• **Dataset extract**
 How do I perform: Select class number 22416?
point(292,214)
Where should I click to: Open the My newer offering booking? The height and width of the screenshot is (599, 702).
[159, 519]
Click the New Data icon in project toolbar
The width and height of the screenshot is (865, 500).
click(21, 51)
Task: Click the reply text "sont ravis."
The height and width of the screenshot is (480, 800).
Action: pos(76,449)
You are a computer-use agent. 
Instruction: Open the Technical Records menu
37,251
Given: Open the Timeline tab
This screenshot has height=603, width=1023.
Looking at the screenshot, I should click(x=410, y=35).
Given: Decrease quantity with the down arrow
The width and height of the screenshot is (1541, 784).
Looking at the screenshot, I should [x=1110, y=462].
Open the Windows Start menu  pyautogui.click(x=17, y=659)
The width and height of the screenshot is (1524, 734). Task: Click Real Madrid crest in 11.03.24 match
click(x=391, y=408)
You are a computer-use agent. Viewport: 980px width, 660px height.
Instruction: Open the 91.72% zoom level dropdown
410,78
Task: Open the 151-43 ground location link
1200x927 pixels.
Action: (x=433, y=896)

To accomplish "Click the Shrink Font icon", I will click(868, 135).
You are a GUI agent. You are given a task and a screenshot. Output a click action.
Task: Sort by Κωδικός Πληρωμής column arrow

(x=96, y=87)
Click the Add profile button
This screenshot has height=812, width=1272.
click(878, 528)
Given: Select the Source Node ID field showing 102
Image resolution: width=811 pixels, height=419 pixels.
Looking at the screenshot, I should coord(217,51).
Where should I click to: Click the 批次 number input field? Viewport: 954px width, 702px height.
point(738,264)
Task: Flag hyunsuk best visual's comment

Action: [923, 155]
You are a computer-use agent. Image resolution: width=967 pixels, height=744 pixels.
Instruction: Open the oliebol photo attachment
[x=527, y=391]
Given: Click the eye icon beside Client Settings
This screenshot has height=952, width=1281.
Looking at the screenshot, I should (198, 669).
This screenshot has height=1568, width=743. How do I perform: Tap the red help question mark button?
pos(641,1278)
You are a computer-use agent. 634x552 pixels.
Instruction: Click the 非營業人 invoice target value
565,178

• **Work task**
What you give back should be the full listing, copied exactly.

• **The completed task**
 How do I perform: Select class number 22416?
point(292,214)
Where should I click to: Open the My newer offering booking? The height and width of the screenshot is (599, 702).
[159, 519]
Click the New Data icon in project toolbar
The width and height of the screenshot is (865, 500).
click(21, 51)
Task: Click the reply text "sont ravis."
The height and width of the screenshot is (480, 800).
Action: pos(76,449)
You are a computer-use agent. 
Instruction: Open the Technical Records menu
37,251
Given: Open the Timeline tab
This screenshot has height=603, width=1023.
Looking at the screenshot, I should click(x=410, y=35).
Given: Decrease quantity with the down arrow
The width and height of the screenshot is (1541, 784).
Looking at the screenshot, I should [x=1110, y=462].
Open the Windows Start menu  pyautogui.click(x=17, y=659)
The width and height of the screenshot is (1524, 734). Task: Click Real Madrid crest in 11.03.24 match
click(x=391, y=408)
You are a computer-use agent. Viewport: 980px width, 660px height.
Instruction: Open the 91.72% zoom level dropdown
410,78
Task: Open the 151-43 ground location link
1200x927 pixels.
Action: (x=433, y=896)

To accomplish "Click the Shrink Font icon", I will click(868, 135).
You are a GUI agent. You are given a task and a screenshot. Output a click action.
Task: Sort by Κωδικός Πληρωμής column arrow

(x=96, y=87)
Click the Add profile button
This screenshot has height=812, width=1272.
click(878, 528)
Given: Select the Source Node ID field showing 102
Image resolution: width=811 pixels, height=419 pixels.
Looking at the screenshot, I should coord(217,51).
Where should I click to: Click the 批次 number input field? Viewport: 954px width, 702px height.
point(738,264)
Task: Flag hyunsuk best visual's comment

Action: [923, 155]
You are a computer-use agent. Image resolution: width=967 pixels, height=744 pixels.
Instruction: Open the oliebol photo attachment
[x=527, y=391]
Given: Click the eye icon beside Client Settings
This screenshot has height=952, width=1281.
Looking at the screenshot, I should (198, 669).
This screenshot has height=1568, width=743. How do I perform: Tap the red help question mark button?
pos(641,1278)
You are a computer-use agent. 634x552 pixels.
Instruction: Click the 非營業人 invoice target value
565,178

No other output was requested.